* _PROBLEM STATEMENT_
Every word of every entry must be retyped exactly.

_ _ _ _

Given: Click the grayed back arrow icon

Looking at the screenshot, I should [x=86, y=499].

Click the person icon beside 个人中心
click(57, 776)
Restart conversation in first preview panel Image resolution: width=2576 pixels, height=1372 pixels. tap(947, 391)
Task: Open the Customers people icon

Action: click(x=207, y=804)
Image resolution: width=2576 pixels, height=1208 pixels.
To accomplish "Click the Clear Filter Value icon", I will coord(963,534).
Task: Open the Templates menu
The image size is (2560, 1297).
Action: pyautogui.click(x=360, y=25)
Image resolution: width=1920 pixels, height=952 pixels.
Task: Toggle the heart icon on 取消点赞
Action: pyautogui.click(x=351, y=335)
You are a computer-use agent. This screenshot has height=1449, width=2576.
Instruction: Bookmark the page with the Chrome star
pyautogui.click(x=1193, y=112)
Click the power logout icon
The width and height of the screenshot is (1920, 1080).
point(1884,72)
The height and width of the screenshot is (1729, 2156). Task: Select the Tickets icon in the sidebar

_ _ _ _

* _ANSWER FOR THE TASK_
Given: Click the grayed back arrow icon

Looking at the screenshot, I should [x=86, y=499].

Click the person icon beside 个人中心
click(57, 776)
Restart conversation in first preview panel Image resolution: width=2576 pixels, height=1372 pixels. tap(947, 391)
Task: Open the Customers people icon

Action: click(x=207, y=804)
Image resolution: width=2576 pixels, height=1208 pixels.
To accomplish "Click the Clear Filter Value icon", I will coord(963,534).
Task: Open the Templates menu
The image size is (2560, 1297).
Action: pyautogui.click(x=360, y=25)
Image resolution: width=1920 pixels, height=952 pixels.
Task: Toggle the heart icon on 取消点赞
Action: pyautogui.click(x=351, y=335)
You are a computer-use agent. This screenshot has height=1449, width=2576.
Instruction: Bookmark the page with the Chrome star
pyautogui.click(x=1193, y=112)
Click the power logout icon
The width and height of the screenshot is (1920, 1080).
point(1884,72)
The height and width of the screenshot is (1729, 2156). Task: Select the Tickets icon in the sidebar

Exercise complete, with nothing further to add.